Among the lines below, which ones contain the word "Hong"? Copy every such line.

- - -

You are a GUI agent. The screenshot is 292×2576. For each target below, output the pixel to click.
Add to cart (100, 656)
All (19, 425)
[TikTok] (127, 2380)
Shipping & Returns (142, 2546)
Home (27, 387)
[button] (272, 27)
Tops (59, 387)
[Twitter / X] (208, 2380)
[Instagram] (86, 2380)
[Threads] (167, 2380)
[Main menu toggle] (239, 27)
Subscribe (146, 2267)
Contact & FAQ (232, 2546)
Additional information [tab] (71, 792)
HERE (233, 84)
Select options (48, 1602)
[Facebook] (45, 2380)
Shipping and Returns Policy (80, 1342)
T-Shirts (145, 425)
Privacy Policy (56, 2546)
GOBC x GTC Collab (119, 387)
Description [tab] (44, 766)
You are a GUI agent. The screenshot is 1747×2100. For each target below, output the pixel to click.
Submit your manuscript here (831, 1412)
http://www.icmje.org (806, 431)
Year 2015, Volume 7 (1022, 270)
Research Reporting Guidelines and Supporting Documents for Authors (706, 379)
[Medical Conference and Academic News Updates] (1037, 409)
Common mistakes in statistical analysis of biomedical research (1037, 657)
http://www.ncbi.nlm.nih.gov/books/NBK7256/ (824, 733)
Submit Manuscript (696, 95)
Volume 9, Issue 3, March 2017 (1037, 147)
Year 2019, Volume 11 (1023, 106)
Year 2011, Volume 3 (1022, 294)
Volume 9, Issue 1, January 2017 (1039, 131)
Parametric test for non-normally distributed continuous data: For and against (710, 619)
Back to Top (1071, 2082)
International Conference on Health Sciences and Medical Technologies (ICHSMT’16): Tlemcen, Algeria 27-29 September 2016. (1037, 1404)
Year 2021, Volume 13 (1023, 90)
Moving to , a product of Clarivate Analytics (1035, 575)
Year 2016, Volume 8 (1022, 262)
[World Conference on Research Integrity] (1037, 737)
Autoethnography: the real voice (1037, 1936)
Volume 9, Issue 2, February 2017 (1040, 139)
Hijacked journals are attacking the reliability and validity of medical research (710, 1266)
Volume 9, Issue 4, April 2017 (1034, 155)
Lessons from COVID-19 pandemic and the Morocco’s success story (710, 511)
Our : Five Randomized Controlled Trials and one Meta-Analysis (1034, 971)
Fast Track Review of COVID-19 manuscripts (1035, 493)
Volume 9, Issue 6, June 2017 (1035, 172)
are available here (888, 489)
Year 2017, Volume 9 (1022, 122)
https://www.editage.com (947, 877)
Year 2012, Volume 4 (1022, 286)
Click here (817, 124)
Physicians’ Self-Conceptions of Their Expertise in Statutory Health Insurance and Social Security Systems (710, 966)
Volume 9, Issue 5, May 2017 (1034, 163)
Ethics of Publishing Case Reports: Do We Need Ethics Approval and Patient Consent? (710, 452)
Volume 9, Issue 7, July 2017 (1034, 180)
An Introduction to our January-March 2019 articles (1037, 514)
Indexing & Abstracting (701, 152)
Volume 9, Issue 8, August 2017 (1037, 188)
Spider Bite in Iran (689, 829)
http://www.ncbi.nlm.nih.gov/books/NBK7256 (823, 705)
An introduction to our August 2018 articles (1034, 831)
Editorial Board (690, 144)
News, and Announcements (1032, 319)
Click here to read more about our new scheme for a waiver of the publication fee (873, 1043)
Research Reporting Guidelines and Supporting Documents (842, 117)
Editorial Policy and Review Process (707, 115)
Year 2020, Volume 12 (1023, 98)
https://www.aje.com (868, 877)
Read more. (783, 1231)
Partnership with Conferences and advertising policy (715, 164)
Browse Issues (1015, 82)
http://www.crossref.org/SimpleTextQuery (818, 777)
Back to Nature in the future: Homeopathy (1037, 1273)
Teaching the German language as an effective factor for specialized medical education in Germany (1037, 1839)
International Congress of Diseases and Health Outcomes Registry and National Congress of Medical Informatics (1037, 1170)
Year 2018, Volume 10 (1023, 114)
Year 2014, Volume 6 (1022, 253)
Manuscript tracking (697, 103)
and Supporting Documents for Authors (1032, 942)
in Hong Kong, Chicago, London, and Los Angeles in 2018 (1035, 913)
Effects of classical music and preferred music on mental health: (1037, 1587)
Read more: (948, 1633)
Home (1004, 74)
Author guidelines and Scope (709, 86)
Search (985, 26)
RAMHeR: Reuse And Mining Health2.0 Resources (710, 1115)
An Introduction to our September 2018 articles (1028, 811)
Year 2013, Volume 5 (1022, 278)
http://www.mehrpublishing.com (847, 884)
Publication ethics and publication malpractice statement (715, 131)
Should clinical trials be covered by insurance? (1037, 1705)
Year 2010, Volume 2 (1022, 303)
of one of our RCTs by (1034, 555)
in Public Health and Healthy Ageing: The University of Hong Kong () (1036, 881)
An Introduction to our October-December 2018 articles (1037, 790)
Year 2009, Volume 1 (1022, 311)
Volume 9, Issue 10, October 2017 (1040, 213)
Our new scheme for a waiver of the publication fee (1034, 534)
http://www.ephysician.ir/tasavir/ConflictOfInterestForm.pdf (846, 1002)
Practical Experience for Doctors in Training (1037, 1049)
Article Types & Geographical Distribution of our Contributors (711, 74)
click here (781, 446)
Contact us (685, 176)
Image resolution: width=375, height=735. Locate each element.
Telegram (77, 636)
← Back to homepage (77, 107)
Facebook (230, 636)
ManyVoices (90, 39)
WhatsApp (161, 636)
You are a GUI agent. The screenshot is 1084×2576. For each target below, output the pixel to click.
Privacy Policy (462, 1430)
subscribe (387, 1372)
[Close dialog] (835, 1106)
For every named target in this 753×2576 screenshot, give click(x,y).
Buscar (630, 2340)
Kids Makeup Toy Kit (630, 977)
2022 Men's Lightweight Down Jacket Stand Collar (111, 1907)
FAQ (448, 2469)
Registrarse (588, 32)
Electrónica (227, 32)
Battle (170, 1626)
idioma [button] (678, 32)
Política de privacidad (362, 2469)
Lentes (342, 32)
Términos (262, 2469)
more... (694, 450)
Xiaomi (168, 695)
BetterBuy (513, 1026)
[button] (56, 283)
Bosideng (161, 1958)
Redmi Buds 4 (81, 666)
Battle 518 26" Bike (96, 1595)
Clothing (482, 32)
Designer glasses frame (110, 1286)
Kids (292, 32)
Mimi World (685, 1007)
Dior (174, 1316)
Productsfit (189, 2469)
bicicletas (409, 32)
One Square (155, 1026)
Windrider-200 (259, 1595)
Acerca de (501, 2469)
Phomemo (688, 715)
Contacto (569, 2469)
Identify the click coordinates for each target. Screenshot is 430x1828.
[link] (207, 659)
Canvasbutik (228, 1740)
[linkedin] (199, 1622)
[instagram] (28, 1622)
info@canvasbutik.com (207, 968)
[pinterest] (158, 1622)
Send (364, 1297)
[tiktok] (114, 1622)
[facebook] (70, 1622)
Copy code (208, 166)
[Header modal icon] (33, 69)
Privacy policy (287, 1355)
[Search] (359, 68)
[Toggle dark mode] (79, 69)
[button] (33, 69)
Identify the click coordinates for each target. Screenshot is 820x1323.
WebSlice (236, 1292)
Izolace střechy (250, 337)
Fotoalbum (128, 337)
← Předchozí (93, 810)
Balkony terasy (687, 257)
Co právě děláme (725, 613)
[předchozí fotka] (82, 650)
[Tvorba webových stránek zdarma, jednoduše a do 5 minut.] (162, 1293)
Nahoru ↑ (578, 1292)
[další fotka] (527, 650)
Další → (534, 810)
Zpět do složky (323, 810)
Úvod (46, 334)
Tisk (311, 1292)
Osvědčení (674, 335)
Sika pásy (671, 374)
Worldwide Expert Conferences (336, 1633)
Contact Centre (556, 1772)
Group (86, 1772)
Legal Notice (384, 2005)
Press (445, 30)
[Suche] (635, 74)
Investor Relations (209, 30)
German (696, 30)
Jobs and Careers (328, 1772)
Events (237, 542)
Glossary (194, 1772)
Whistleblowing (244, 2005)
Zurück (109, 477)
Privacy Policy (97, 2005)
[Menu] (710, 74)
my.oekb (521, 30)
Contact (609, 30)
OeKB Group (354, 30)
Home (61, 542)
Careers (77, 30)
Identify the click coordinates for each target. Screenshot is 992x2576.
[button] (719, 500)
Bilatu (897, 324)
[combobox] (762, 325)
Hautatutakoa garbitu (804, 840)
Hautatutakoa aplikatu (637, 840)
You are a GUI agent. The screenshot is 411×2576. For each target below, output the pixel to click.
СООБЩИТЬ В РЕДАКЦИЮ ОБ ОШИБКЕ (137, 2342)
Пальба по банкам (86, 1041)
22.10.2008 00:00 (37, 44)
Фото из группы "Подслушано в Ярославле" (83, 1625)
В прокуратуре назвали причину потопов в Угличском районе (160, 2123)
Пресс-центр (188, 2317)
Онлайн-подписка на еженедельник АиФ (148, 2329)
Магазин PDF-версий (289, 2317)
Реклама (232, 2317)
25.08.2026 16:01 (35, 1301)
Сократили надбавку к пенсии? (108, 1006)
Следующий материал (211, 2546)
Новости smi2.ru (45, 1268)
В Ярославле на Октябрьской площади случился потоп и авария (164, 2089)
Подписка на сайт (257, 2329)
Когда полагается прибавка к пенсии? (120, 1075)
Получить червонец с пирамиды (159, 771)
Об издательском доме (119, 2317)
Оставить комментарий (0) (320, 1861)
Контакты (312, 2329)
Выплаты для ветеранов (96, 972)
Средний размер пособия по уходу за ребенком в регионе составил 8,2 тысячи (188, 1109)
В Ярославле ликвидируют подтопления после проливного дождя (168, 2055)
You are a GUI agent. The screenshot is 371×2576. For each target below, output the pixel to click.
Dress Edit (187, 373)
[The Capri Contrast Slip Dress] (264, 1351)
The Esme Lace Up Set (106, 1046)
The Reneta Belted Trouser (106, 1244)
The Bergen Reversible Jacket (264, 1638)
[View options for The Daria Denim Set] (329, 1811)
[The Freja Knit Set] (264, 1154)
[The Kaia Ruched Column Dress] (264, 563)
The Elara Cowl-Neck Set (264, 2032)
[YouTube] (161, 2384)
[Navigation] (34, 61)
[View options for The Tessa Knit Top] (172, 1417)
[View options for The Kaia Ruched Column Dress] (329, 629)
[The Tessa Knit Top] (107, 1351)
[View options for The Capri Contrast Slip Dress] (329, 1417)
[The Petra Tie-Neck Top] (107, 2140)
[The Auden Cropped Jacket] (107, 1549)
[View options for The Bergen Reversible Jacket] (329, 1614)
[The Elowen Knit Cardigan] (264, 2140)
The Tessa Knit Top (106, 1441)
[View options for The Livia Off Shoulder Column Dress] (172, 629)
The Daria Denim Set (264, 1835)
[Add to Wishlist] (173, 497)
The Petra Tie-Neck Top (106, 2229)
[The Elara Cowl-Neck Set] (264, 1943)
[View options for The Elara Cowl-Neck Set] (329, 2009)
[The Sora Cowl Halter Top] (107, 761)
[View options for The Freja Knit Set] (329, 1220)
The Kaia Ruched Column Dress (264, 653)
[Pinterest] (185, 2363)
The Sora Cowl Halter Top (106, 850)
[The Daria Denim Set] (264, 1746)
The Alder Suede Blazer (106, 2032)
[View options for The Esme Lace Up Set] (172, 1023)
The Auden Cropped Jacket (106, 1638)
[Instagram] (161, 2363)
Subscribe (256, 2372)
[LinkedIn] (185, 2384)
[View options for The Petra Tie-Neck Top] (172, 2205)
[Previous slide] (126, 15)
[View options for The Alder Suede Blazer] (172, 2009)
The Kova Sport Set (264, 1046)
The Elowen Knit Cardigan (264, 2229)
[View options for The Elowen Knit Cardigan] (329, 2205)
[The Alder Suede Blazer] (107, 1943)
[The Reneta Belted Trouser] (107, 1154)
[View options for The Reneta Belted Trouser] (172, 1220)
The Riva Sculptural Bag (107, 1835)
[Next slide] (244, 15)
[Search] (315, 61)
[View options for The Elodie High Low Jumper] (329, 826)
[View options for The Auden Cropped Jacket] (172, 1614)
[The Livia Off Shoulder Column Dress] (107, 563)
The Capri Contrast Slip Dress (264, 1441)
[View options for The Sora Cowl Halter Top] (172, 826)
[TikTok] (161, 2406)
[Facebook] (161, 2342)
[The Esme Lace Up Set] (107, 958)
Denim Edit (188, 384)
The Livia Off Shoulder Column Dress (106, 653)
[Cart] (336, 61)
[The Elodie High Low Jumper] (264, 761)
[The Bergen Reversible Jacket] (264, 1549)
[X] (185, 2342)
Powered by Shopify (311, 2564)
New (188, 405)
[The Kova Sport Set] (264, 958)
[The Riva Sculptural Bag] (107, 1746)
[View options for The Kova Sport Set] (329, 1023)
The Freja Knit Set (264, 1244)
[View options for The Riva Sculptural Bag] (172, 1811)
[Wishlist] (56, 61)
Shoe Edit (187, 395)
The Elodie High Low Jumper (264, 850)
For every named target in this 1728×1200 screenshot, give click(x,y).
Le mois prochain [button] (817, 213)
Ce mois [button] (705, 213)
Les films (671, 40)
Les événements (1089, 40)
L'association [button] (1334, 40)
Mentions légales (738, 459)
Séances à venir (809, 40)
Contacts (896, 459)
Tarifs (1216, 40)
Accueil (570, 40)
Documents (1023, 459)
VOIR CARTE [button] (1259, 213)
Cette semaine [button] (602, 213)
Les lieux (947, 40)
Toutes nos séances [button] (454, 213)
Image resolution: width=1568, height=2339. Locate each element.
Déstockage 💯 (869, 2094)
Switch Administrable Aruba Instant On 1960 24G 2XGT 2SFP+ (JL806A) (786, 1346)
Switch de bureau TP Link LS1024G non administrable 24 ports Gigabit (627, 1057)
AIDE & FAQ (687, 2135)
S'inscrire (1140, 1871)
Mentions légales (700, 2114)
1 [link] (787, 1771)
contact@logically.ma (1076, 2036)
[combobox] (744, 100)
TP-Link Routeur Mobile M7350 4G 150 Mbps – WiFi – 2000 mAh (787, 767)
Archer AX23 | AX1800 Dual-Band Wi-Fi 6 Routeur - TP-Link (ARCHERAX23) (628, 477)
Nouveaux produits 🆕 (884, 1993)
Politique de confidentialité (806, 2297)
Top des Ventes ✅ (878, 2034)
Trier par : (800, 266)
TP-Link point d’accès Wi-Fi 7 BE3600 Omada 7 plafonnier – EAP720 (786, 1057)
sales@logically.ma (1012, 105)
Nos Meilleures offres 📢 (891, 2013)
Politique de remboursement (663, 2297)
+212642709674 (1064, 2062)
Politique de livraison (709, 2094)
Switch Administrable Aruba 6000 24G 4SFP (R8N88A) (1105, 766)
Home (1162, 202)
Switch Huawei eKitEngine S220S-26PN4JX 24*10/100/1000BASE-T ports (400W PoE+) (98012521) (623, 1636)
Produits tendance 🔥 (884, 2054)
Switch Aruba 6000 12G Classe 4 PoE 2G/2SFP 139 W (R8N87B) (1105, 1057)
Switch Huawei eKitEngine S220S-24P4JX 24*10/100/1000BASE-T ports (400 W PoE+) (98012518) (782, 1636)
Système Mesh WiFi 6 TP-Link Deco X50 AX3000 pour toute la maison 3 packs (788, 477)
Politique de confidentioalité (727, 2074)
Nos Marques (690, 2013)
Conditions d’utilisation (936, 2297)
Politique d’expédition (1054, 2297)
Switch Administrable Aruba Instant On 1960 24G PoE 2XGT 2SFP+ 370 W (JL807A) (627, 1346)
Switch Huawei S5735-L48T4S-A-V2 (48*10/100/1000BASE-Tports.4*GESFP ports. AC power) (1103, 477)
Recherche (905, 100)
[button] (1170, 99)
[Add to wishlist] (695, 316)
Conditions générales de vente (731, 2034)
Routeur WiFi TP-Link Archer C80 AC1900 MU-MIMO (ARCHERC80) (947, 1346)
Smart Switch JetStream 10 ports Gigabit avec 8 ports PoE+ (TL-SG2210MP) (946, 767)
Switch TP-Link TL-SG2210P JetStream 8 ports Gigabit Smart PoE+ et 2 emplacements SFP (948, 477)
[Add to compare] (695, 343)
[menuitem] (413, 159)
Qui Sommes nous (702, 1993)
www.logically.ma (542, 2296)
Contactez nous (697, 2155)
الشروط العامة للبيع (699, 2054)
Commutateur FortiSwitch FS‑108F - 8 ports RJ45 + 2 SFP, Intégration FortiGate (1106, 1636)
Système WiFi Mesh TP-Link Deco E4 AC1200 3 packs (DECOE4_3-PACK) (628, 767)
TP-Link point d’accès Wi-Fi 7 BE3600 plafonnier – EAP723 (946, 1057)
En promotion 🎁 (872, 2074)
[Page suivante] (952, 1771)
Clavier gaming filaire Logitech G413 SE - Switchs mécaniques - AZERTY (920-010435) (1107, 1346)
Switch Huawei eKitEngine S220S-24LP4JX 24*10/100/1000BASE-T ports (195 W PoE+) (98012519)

- - -

ANSWER BOX =
in Hong Kong, Chicago, London, and Los Angeles in 2018 (1035, 913)
in Public Health and Healthy Ageing: The University of Hong Kong () (1036, 881)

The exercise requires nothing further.